Main oxidative degradation products of MDEA include monoethanol amine (MEA), methyl-aminoethanol (MAE), diethanolamine (DEA), amino acids bicine, glycine and hydroxyethyl sarcosine (HES), formyl amides of MAE and DEA, ammonia, and stable salts formate, glycolate, acetate, and oxalate. In an industrial plan that utilizes MDEA, oxidative degradation is most likely to shift to the cross exchanger where temperatures are greater than 70 °C. Higher temperatures and higher CO_{2} loading accelerate the rate of degradation, resulting in an increase of alkalinity loss as well as total formate production. While MDEA is more resistant to degradation as a standalone compared to MEA, MDEA is preferentially degraded when in an MDEA/MEA blend. Because of the formation of DEA and MAE, which could form nitroso-compounds or diethylnitrosamine and diethylnitraine, the blend could potentially have an adverse impact in terms of atmospheric admissions. In the Boundary Dam plant, emissions increased when CO_{2} loading of lean amine increased for the blend and MEA. However, decreasing the lean loading increases the reboiler heat duty, which results in an obvious tradeoff between emissions and heat duty or energy costs.

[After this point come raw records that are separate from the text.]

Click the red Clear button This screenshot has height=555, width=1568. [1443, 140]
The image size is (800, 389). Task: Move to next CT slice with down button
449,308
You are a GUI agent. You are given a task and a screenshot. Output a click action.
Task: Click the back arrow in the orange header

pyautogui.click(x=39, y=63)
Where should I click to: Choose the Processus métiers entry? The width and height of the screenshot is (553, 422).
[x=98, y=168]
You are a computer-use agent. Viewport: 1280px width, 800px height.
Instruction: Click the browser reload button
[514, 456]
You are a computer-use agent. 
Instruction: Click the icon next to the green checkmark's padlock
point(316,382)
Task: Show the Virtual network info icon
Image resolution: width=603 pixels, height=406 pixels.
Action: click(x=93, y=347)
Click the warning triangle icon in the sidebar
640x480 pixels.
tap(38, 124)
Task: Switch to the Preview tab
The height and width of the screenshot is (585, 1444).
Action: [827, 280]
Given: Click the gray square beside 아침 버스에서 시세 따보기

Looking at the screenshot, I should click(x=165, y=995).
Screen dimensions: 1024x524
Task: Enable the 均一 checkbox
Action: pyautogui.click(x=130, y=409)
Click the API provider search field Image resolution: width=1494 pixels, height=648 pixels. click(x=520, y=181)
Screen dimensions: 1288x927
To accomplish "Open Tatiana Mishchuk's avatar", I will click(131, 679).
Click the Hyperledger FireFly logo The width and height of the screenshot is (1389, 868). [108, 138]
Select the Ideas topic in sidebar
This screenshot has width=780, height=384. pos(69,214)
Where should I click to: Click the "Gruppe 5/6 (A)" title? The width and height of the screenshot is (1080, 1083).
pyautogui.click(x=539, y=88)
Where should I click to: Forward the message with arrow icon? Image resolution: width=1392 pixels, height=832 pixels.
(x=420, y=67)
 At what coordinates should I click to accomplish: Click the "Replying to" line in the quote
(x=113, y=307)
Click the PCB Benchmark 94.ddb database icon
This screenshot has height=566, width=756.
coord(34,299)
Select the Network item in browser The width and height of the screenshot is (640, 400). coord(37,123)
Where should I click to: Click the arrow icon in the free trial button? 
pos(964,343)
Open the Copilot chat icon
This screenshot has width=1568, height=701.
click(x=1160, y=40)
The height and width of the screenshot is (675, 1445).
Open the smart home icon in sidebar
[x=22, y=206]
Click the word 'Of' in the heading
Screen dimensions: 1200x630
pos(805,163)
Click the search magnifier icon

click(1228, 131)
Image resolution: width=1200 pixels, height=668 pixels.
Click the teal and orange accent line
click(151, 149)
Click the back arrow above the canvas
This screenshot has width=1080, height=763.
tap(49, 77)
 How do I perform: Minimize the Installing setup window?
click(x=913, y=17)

This compound should not be confused with the recreational drug methylenedioxyethylamphetamine which is also abbreviated MDEA.

==Production==
MDEA is produced by ethoxylation of methylamine using ethylene oxide:
CH_{3}NH_{2} + 2 C_{2}H_{4}O → CH_{3}N(C_{2}H_{4}OH)_{2}
Another route involves hydroxymethylation of diethanolamine followed by hydrogenolysis.